═════ Working data

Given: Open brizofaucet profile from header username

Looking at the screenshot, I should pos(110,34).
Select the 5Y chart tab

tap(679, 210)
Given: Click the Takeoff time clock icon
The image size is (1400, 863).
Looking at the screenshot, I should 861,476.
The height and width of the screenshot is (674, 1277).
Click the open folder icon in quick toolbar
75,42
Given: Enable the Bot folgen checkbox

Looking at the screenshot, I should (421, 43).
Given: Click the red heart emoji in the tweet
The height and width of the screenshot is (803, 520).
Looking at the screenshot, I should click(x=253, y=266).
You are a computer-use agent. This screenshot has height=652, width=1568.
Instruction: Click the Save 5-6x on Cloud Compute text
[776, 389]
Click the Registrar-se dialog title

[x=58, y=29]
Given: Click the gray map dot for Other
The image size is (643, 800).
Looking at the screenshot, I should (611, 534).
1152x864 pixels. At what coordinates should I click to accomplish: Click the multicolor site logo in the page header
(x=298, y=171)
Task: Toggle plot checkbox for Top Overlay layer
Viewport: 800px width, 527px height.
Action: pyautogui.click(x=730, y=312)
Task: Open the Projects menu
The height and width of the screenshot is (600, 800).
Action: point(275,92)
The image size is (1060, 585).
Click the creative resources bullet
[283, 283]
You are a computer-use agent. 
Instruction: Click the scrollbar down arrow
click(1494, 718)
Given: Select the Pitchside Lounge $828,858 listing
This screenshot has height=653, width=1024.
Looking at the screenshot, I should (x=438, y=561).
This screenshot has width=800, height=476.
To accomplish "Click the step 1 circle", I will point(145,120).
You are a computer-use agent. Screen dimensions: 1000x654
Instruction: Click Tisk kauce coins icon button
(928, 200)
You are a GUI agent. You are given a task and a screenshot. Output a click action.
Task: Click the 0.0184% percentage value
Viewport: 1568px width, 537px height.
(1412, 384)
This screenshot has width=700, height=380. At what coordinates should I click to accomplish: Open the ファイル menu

══════════

● Try it
Whenever the word "menu" shows up in a line of the entries, list that line.

● Output for this exercise
Task: Open the Projects menu
This screenshot has width=700, height=380. At what coordinates should I click to accomplish: Open the ファイル menu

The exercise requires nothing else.